• [Prompt] Rewrite the forum thread below from "DDsaurus cracks me" to "share sounds great.", putting "choosier" in place of "pickier".

• [Given text]
You had bullets/numbering selected; I deleted that for you.


----------



## Cordeliere

momasaurus said:


> Cordeliere already told you how surprised we were to find that H Sevres was CLOSED for inventory when we went there. So we were forced to go later in the week separately. I met up with DDsaurus, on another of her long French lunch breaks. We enjoyed the Petit H display right when you walk in but, honestly, we didn't know what most of the cute little things were for! Then a guy sprayed perfume on someone and we both stopped in our tracks! WHAT? It was Rose Ikebana. Yummy. And I got a sample. Then on to scarves. More specifically, CSGMs. Cordy figured out sooner than I that DDsaurus was headed down the slippery slope. She had fallen in love with the blue/yellow/black CW of Sieste au Paradis shawl at FSH. But here at Sevres they had many more CWs, each more tempting than the next. You may already know that I find this design one of the best ever, and own 2 CWs of the 90 silk. When we saw the shawl in CW 18 ("grey, pink, green" according to Hermes, LOL) we nearly fainted. DDS doesn't like 90 silks (too ladylike), doesn't like gavroches (too small), doesn't like 70s (meh), didn't like borrowing my 140 moussies (too flimsy), but adores the bulk of the big shawls. She appreciated the price difference in France also. But we left the store, still sort-of drooling. Back on the sidewalk we tried to catch our breath. She has never spent that much money on anything in her life. I wanted the shawl too. So we decided to buy it together and work out a time-share!
> I have NO IDEA why there is a 1. in front of my post. And I can't remove it.....(insert WTF emoticon)



DDsaurus cracks me up.  She is pickier than I am but when she finds something she likes, she is on it like a soccer scrum.  The time share sounds great.

• [Raw records]
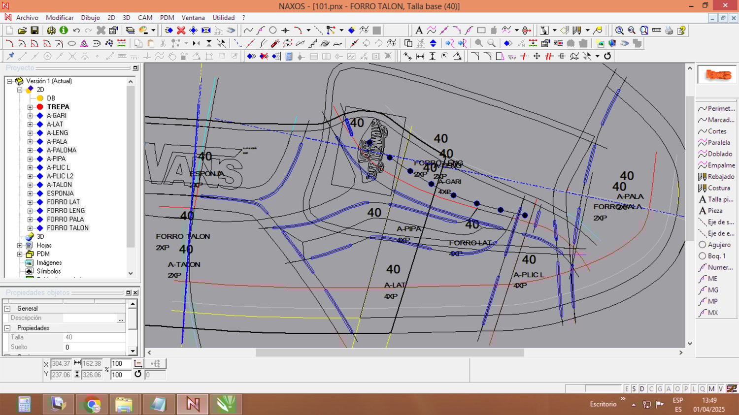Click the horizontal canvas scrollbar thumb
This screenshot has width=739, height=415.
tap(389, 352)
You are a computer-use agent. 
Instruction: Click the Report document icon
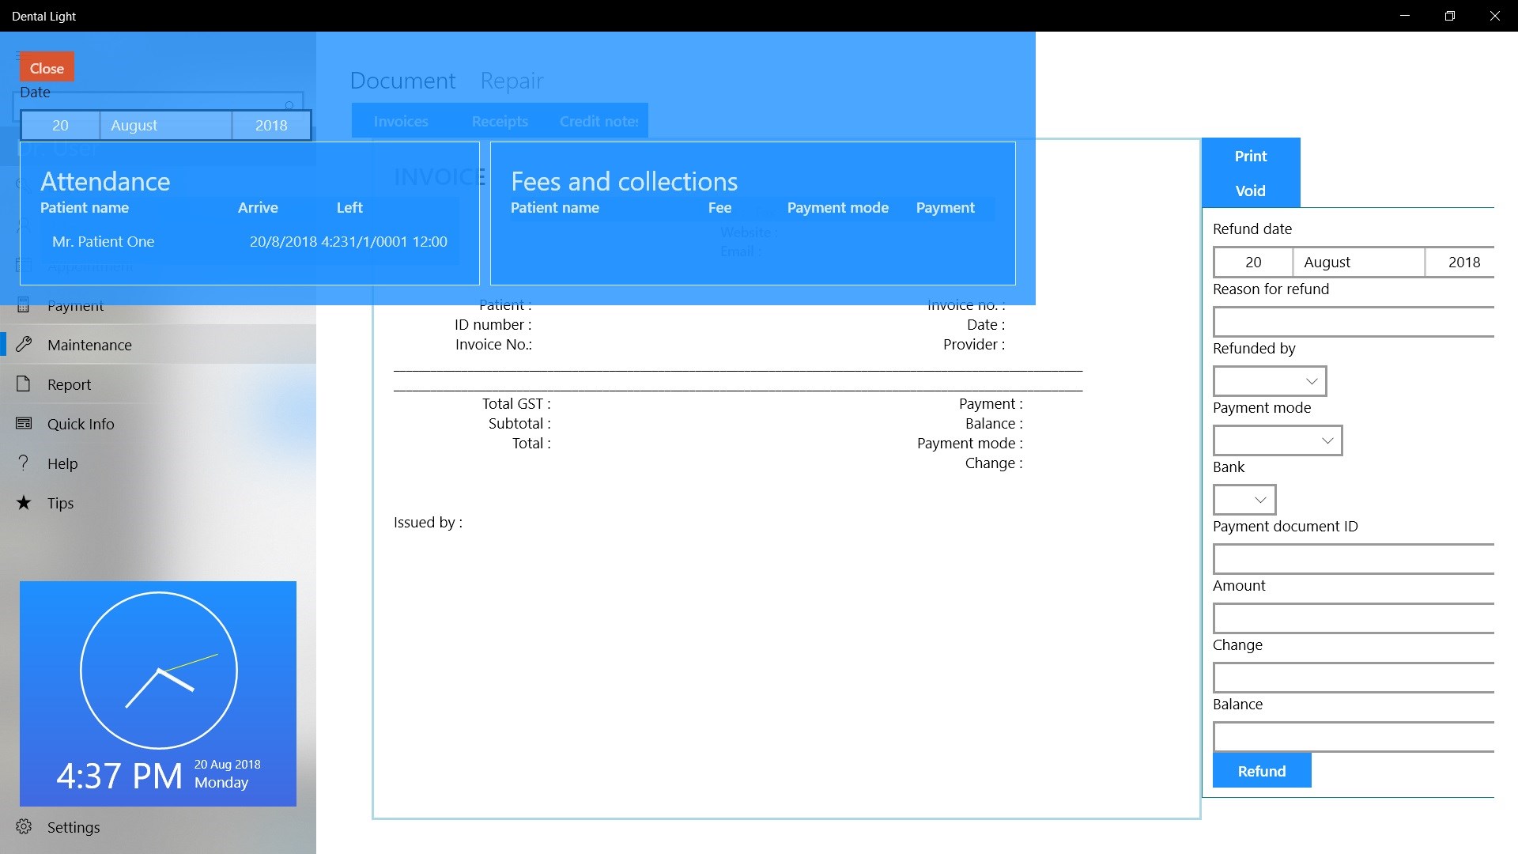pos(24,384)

--

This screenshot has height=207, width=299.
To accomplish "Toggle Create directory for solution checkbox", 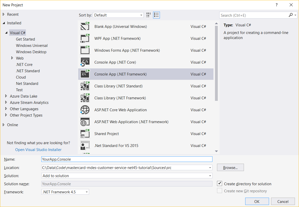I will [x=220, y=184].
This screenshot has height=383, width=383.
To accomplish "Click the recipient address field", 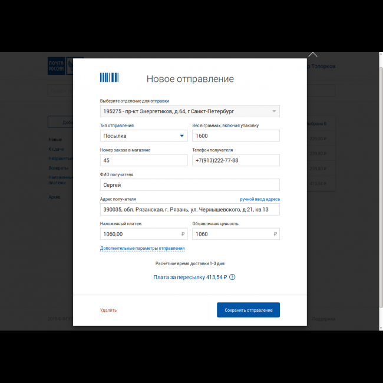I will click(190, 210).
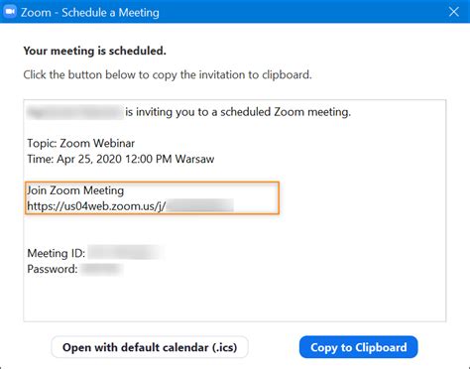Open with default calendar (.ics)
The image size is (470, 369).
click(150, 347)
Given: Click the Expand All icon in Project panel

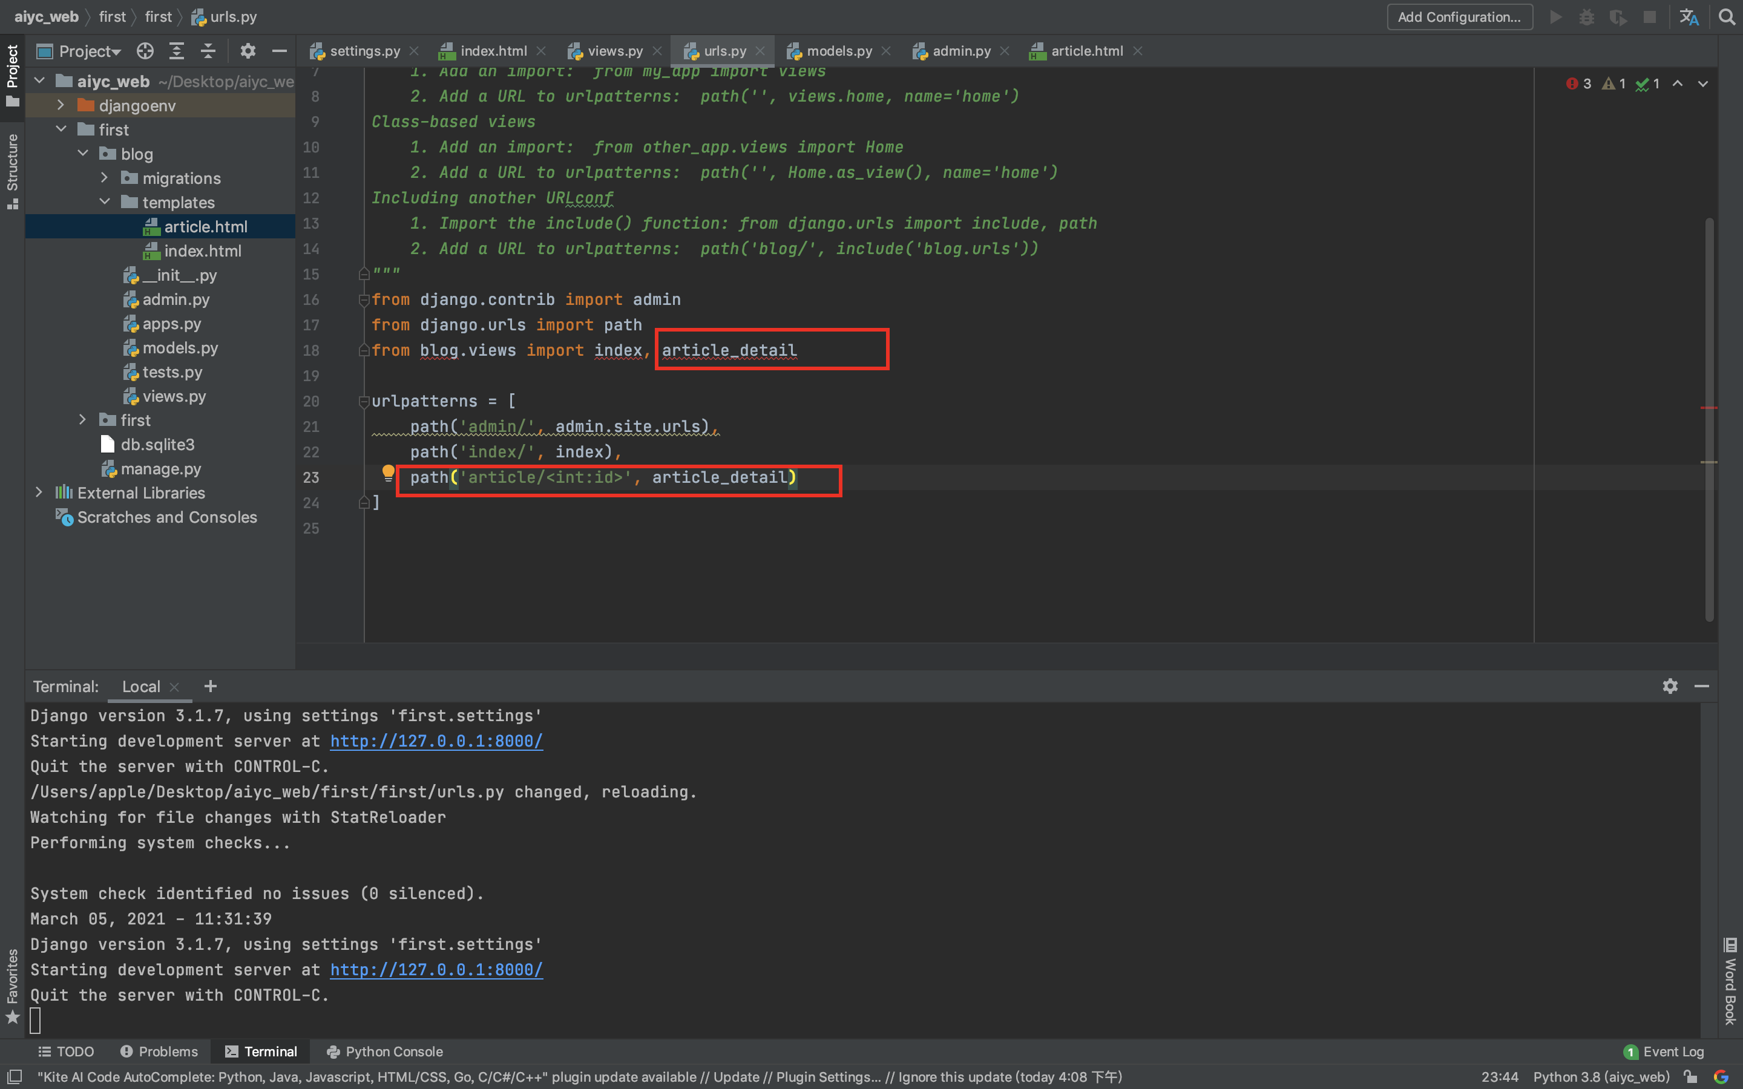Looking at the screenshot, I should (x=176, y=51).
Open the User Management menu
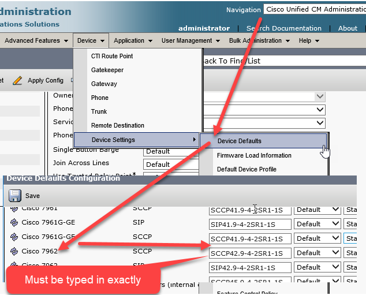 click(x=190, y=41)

---

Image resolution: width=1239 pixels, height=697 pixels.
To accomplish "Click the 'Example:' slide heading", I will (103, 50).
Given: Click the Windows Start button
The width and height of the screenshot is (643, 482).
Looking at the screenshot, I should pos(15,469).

• [Worked solution]
DDsaurus cracks me up.  She is choosier than I am but when she finds something she likes, she is on it like a soccer scrum.  The time share sounds great.